Was die Skelette selbst betrifft, so war es nicht möglich ein vollständiges auszugraben, und es wäre mir aus verschiedenen Gründen wohl auch unmöglich gewesen, ein solches an Bord mit mir nach Europa zu nehmen, indessen habe ich zwei vollkommen wohl erhaltene Schädel, und zwei etwas defecte, erworben und mitgebracht.
So viel sich übrigens aus den noch erhaltenen Knochen schließen ließ, waren jene Menschen zierlich gebaut, und ich möchte als mittlere Größe für dieselben etwa fünf Fuß angeben, eher aber noch weniger, als mehr. Dazu sind Hände und Füße klein, selbst ungewöhnlich klein im Verhältniß zum übrigen Knochenbaue. Eine Hand, noch ziemlich erhalten, und durch die eingetrockneten Bänder nothdürftig zusammengehalten, welche ich noch besitze, beweist dieses.

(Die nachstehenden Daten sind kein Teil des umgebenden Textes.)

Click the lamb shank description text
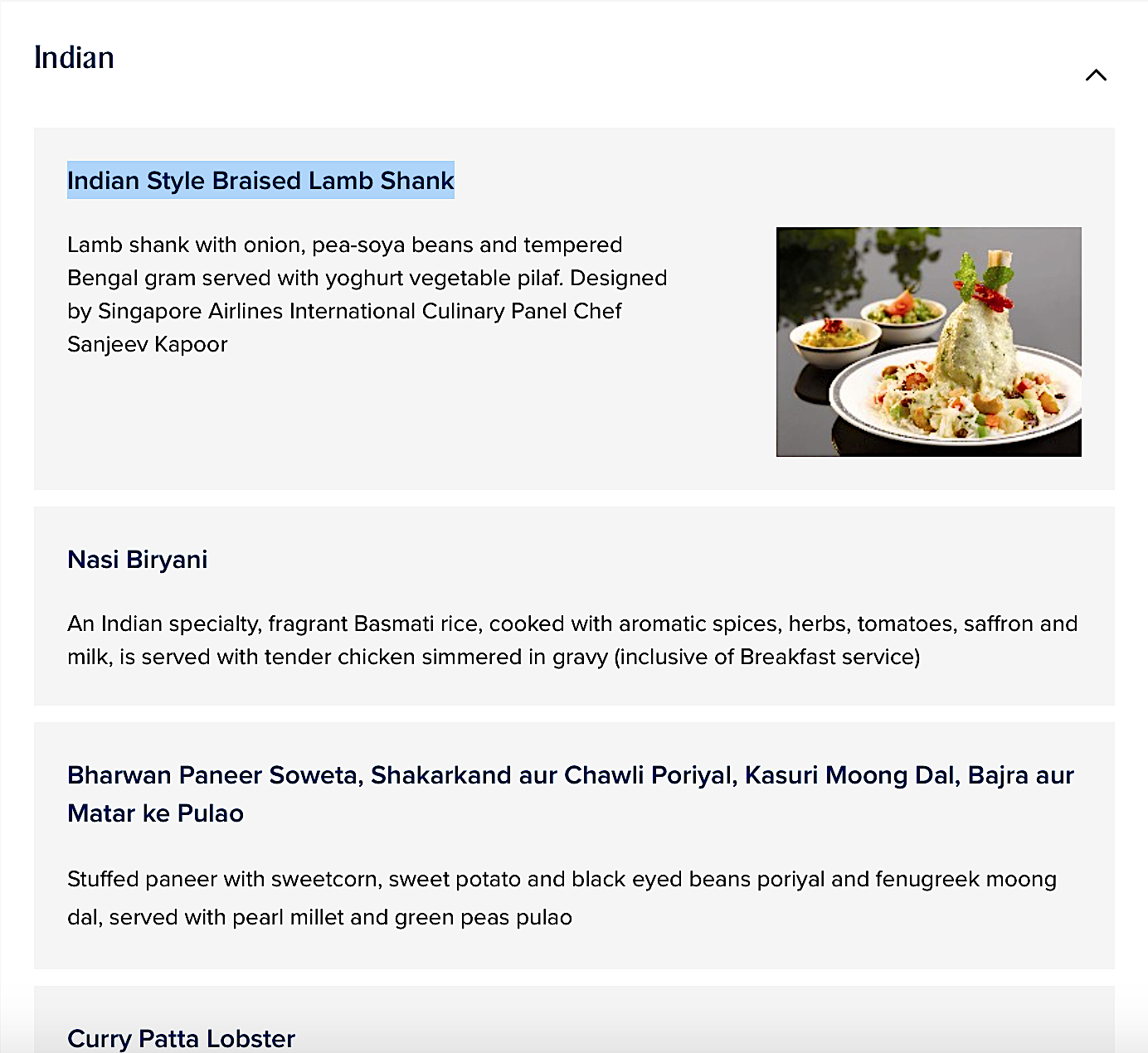Viewport: 1148px width, 1053px height. 367,294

Was die Schädel betrifft, so bemerkt man an ihnen Folgendes:
Die ganze Kapsel des Schädeltheils ist nach hinten und oben gezogen, die Stirn ist ausnehmend schmal und weicht von der Glabella und den Augenbraunbogen rasch zurück, ohne daß jedoch die letzteren besonders stark hervortreten. Die Seitenwandbeine sind meist nach hinten gerückt, und das Hinterhauptbein ist mehr oder weniger abgeplattet.

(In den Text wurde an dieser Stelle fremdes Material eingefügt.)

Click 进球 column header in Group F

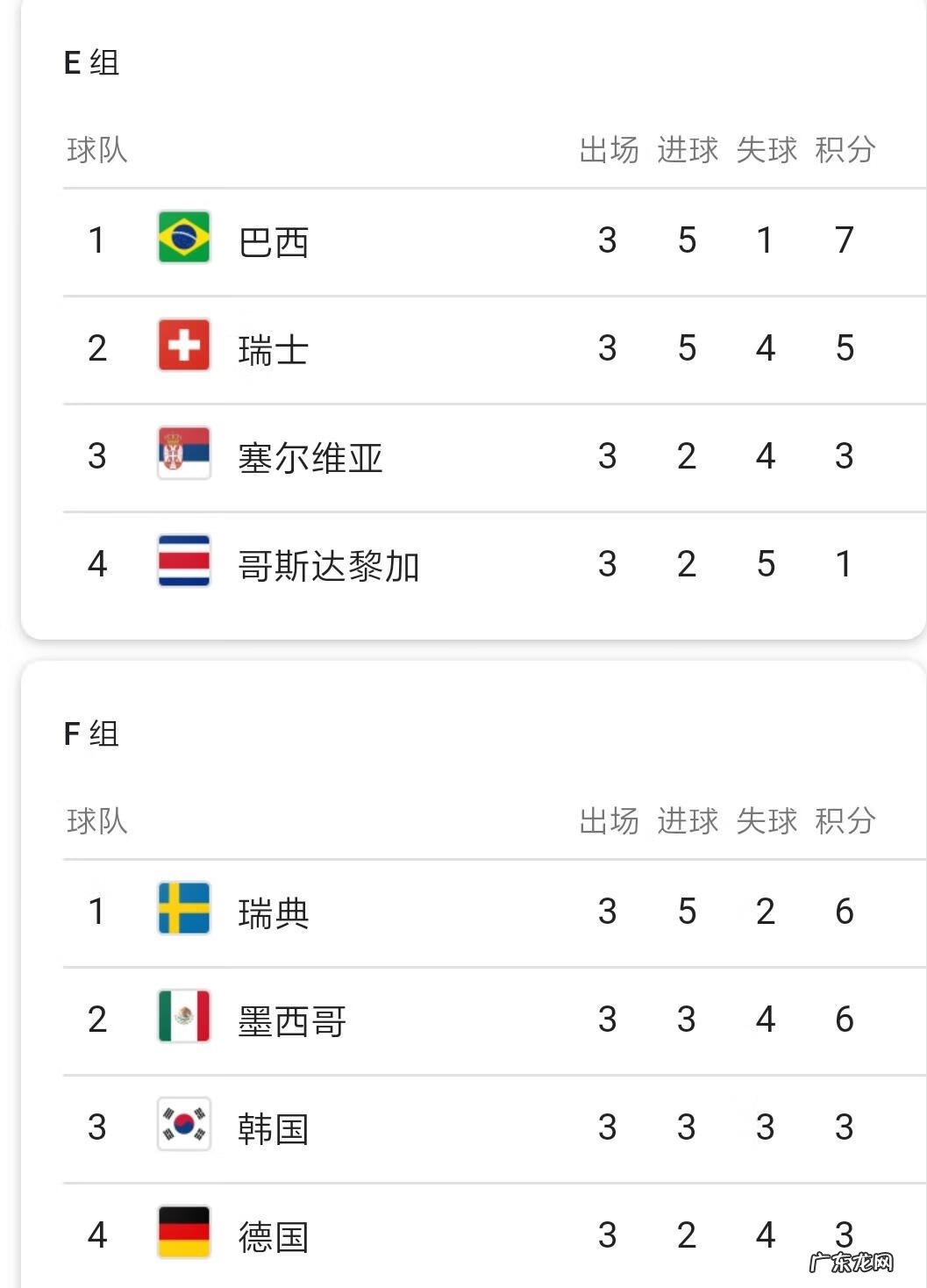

Beide Schädel sind in ihrer ganzen Ausdehnung sehr schmal und eine seitliche Hervortreibung der Hirnkapsel ist kaum merklich. Auffallend aber ist eine stumpfe kammartige Erhöhung, welche von der Glabella aus mitten über das Stirnbein bis zur Kronennath als ein einfacher Wulst, und neben der Kronennath bis zur Spitze des Hinterhauptbeins so verläuft, daß die Kronennath oder die Stelle, wo sich dieselbe befinden sollte, in einer Vertiefung liegt. An der Spitze des Hinterhauptbeins weichen die beiden leistenartigen Erhöhungen etwas aus einander und umschließen so einen schwach vertieften dreieckigen Raum.
Die Crista frontalis oder der Anfang der linea semicircularis temporum, ist an beiden Schädeln ziemlich scharf und wohl erhalten.
Bei dem einen Schädel ist die Kronennath an ihrem unteren Ende, d. h. wo sich Stirnbein und Seitenwandbein an den großen Flügel des Keilbeins und des Schuppenbeins anschließen, in der Länge eines Zolles völlig obliterirt, eben so ist die Pfeilnath vollständig verwischt und der Hinterhauptstachel sehr breit, und durch eine tiefe Querfurche unterhalb desselben gleichsam mehr hervorgetrieben. Das Hinterhauptbein aber dieses Schädels ist fast ganz abgeplattet und zugleich asymetrisch, indem nämlich der rechte Gelenkfortsatz weiter nach rückwärts liegt und mehr als gewöhnlich über den normalen Stand des Hinterhauptloches hineinragt. Auch der pars basilaris ist in etwas schief gestellt, so daß das hintere Ende ihrer Längenachse nach links, das vordere nach rechts steht.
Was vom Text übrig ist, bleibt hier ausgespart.